Your weekly reminder, Wakanda isn’t real. [‘We’ve seen lifelong friends kill each other:’ How a state capital became one of the deadliest US cities, CNN, December 28, 2021]:
Jackson, Mississippi (CNN)Around Thanksgiving, this crisis-plagued state capital saw a series of shootings that pushed the year’s homicide total past 130, setting a grim annual record for a city that over the last two years has quietly become one of the country’s deadliest.
The killings, like so many in another record-setting year of American gun violence, are not the kind that receive national attention. A local business owner was shot outside a barbershop while sitting in his car. A few days later, a man was killed in a shooting that also wounded a 13-year-old boy. A 22-year-old inside a car was sprayed with gunfire at a gas station. A 63-year-old man whose death by gunfire is still largely unexplained.
In the state’s most populous city, a former Confederate stronghold that would later give way to thriving Black business districts and serve as a hub for the Civil Rights movement in the 1960s, residents are now grappling with a gun violence epidemic that spiked at the onset of the Covid-19 pandemic and shows no signs of abating.

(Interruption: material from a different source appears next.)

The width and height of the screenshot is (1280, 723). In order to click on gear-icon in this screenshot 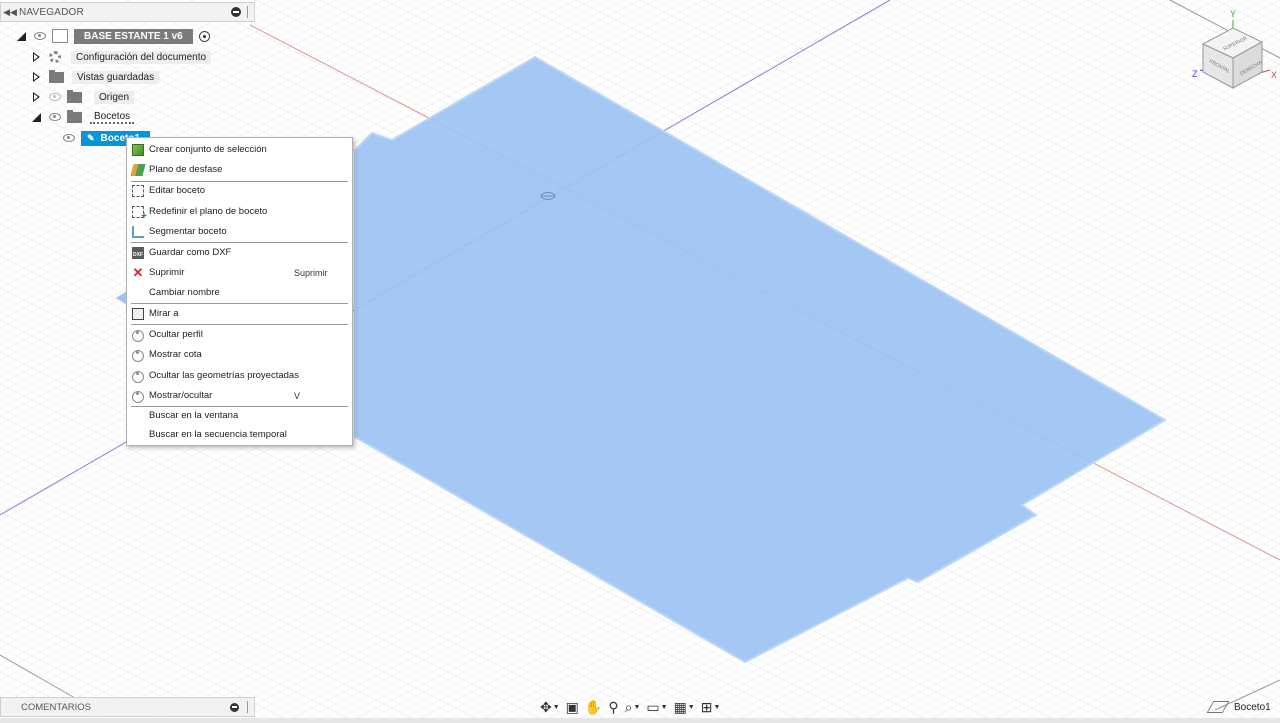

“We see lifelong friends kill each other, we’ve seen a son kill his mother and sister, have seen crimes that are based on social determinants and an inability of people to be engaged in institutions in which they thrive,” Jackson Mayor Chokwe Antar Lumumba told CNN during a tour of the city.
The rising gun violence has further exposed the city’s deep-rooted social and political problems, none with easy or tidy solutions. And everyone working against this wave — from the city’s civic, law enforcement, faith, and street outreach communities — is competing not just with spiraling violence, but with a pandemic that laid bare all of society’s inequities when it became ever more difficult to address them.

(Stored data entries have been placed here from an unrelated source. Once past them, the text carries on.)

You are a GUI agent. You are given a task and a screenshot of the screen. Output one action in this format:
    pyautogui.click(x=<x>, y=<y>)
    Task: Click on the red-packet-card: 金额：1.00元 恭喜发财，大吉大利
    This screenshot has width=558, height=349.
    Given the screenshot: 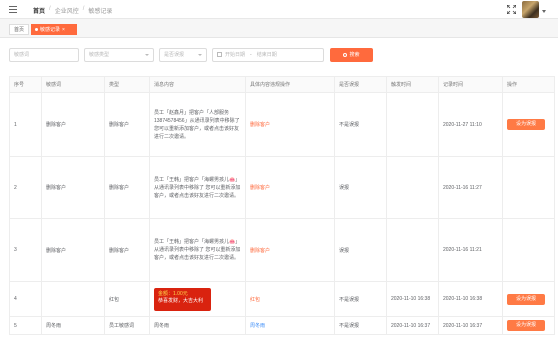 What is the action you would take?
    pyautogui.click(x=182, y=299)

There have already been 150 homicides this year through December 21, according to police, nearly all of them shootings. The city’s homicide rate is 97.6 murders per 100,000 residents, 15 times higher than the US rate of 6.5, most resulting from gunfire.
When you get up to 80 per 100,000 in a city with more than 100,000 people you’re dealing with a vanishingly small number of places with homicide rates that high,” said Richard Rosenfeld, a criminologist at the University of Missouri-St. Louis.
To put the numbers into perspective, in 2020 St. Louis was the country’s deadliest large city, cataloguing 87 homicides per 100,000, “and that was clearly at the top of the list of larger cities,” Rosenfeld said. “Jackson is now exceeding that level.”
For nearly every major American city, the end of spring in 2020 marked the beginning of an historic wave of homicides. By the end of the year, homicides were up by 29% from 2019, the largest year-over-year increase ever recorded by the FBI. Across much of the country, homicides spiked over the summer, following the Memorial Day murder of George Floyd by a Minneapolis police officer.
That heightened violence has continued through 2021 for many large cities.
More than two-thirds of the country’s most populous cities have seen more homicides in 2021 than last year, a continuation of the troubling increase in homicides that began at the onset of the pandemic in 2020, according to a CNN analysis of over 40 major cities.
Jackson, a solidly Democratic city in a state that is solidly Republican, shattered its homicide record in 2020 with 130 — the previous high of 92 homicides in 1995, about the time when homicides in America peaked.
People in the city of Jackson were demanding that they have some representation, and until that time … it was guaranteed that as long as the city was majority White and people who voted were majority White, it was guaranteed to elect three White men in a city that was majority Black or close to it,” Luckett said.
The city’s population shrank from almost 200,000 in 1990 to about 160,000 in 2020. Its decline in population in these three decades was driven almost entirely by White flight. The city was 56% Black in 1990. By 2020, 82% of the city’s residents were Black.
An 82 percent black city, completely dominated by black elected and appointed officials, with a heavily majority black bureaucracy, happens to boast one of the most shocking homicide rates in not just the United States, but the entire world.
Yes, Wakanda isn’t real. What black people create, independent of white people, is 2021 Jackson, Mississippi: perhaps the most violent city in the world.
It’s a third world city, a reminder of what a day without white people in America would look, were black individuals collectively left to their own devices.